**Your assignment**
Extend the article on the Imagine Dragons song "Machine" below, continuing from its last sentence.

Single by Imagine Dragons

from the album Origins
- Released: October 31, 2018
- Recorded: 2018
- Genre: Arena rock; industrial;
- Length: 3:02
- Label: Interscope; KIDinaKORNER;
- Songwriter(s): Dan Reynolds; Ben McKee; Wayne Sermon; Daniel Platzman; Alex da Kid;
- Producer(s): Alex da Kid

Imagine Dragons singles chronology
| "Zero" (2018) | "Machine" (2018) | "Bad Liar" (2018) |

Licensed audio
- "Imagine Dragons - Machine (Audio)" on YouTube

= Machine (Imagine Dragons song) =

"Machine" is a song by American pop rock band Imagine Dragons, who co-wrote it with their producer Alex da Kid. It is the third single from the band's fourth studio album Origins.

==Background==
A snippet of the track was teased in the trailer for Origins. The song was officially announced on social media the day before it was released. On Twitter, the cover art for the song was posted, as well as the caption "Our new song Machine drops TOMORROW morning".

==Composition==
The song has been labeled as arena rock and industrial by critics.

==Critical reception==
In a positive review of the album by The Independent, the song (along with another single, "Natural") was described as "stomping, stadium filling anthems that scream defiance and are what most would brand "classic" Imagine Dragons". Billboard also described the song as "explosive" and "powerful".

==Lyrics==
The song's lyrics are about "living outside the box others might put you in" and possible references to social and political realities.

**Supplied entries**
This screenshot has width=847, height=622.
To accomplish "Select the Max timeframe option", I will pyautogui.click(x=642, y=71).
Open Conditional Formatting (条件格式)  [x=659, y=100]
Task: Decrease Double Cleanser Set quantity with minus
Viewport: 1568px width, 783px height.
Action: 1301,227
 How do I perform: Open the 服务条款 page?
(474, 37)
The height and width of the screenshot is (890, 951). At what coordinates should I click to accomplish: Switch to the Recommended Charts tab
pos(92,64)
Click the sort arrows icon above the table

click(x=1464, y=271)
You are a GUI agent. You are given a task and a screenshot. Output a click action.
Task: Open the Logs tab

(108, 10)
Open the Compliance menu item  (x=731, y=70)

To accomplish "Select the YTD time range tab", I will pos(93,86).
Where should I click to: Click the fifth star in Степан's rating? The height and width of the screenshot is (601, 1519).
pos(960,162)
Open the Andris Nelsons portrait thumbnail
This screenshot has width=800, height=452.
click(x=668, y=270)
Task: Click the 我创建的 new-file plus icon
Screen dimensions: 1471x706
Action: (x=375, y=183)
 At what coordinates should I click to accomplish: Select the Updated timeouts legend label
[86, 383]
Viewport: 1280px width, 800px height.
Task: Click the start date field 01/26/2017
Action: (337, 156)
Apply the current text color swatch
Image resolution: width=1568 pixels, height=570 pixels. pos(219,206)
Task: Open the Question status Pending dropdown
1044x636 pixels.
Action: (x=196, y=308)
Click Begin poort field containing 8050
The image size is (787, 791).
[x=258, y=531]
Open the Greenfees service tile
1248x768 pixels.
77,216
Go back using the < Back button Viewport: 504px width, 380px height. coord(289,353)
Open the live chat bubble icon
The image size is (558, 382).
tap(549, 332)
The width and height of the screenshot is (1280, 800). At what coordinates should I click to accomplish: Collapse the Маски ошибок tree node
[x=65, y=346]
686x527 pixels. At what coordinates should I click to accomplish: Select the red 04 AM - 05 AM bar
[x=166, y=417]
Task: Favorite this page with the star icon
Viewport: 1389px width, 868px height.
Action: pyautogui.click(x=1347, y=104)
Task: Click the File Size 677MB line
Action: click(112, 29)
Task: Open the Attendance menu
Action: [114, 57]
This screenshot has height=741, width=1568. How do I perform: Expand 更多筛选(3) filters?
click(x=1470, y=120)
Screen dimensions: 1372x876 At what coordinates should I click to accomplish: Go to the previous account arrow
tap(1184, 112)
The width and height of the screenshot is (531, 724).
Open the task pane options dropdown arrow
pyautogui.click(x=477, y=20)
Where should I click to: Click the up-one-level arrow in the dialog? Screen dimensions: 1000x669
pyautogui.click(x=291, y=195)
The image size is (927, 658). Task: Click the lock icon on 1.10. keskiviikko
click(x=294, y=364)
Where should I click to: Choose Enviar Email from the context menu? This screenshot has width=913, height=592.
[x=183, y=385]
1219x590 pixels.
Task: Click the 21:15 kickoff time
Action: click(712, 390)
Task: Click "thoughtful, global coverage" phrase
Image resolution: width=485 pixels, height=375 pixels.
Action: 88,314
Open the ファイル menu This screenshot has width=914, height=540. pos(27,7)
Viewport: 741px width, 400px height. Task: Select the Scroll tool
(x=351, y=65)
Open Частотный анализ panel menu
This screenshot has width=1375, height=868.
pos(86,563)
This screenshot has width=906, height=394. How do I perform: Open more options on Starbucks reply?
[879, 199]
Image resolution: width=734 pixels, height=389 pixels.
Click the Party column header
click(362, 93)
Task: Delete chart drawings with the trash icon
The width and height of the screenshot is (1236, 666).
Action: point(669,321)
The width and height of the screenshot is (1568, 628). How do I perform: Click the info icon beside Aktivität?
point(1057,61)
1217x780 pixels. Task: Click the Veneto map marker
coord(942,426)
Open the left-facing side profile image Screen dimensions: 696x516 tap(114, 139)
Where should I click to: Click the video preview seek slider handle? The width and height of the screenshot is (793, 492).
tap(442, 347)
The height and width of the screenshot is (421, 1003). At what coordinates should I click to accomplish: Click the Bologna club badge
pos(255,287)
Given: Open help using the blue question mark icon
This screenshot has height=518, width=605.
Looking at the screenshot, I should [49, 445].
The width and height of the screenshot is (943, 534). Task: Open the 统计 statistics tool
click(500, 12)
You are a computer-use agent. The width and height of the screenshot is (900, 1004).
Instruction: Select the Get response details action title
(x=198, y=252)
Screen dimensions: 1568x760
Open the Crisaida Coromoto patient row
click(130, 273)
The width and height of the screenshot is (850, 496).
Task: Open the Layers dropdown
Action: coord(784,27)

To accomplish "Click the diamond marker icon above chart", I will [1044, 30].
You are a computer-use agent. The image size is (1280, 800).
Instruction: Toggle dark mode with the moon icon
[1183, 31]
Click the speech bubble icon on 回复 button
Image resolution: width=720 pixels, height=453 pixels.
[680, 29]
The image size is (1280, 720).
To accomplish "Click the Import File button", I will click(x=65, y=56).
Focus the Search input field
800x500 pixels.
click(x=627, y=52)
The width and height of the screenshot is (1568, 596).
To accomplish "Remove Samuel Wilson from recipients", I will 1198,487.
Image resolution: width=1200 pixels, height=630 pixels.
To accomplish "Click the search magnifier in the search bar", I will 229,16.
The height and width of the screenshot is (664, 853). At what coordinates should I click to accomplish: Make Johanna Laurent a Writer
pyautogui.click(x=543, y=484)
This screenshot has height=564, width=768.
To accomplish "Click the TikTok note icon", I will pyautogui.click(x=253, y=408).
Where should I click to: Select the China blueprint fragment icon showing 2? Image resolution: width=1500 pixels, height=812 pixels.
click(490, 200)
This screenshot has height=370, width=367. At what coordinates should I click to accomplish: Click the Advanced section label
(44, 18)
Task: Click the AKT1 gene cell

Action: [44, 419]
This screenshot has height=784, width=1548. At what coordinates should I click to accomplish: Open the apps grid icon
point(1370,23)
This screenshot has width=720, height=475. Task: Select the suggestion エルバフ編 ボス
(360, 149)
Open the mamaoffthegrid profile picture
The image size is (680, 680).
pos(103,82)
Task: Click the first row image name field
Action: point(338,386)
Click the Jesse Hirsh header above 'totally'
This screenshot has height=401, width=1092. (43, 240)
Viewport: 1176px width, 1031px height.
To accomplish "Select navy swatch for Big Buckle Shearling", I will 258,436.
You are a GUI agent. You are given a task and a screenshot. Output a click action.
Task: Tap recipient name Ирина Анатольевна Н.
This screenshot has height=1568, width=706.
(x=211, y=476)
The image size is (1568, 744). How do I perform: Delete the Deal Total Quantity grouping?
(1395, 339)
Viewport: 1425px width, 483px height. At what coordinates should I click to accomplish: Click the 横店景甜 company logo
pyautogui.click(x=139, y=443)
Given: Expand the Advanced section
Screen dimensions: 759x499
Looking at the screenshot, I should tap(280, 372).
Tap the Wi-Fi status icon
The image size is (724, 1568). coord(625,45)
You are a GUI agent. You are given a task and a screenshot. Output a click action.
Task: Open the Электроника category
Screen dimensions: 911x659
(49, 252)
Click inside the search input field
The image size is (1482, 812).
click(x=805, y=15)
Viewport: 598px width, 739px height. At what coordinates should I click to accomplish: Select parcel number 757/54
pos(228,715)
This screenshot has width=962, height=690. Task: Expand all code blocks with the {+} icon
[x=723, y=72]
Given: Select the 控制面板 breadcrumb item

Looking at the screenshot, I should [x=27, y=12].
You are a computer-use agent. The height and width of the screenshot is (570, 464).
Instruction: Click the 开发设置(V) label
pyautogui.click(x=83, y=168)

**Exercise result**
==Live performances==
"Machine" was performed live for the first time at the Cosmopolitan in Las Vegas on November 7, along with three other songs from the album: "Natural", "Zero" and "Bad Liar".

==Personnel==
===Imagine Dragons===
- Dan Reynolds – lead vocals, keyboards
- Wayne Sermon – electric guitar, backing vocals
- Ben McKee – bass guitar, keyboards, backing vocals
- Daniel Platzman – drums, percussion

===Production===

- Alex da Kid – production

==Charts==

===Weekly charts===

| Chart (2018–19) | Peak position |
|---|---|
| Czech Republic (Singles Digitál Top 100) | 31 |
| Hungary (Stream Top 40) | 30 |
| New Zealand Hot Singles (RMNZ) | 16 |
| Slovakia (Singles Digitál Top 100) | 20 |
| Sweden Heatseeker (Sverigetopplistan) | 8 |
| US Hot Rock & Alternative Songs (Billboard) | 17 |

===Year-end charts===

| Chart (2019) | Position |
|---|---|
| US Hot Rock Songs (Billboard) | 79 |

== Certifications ==

| Region | Certification | Certified units/sales |
| Brazil (Pro-Música Brasil) | Platinum | 40,000^{‡} |
| United States (RIAA) | Gold | 500,000^{‡} |
^{‡} Sales+streaming figures based on certification alone.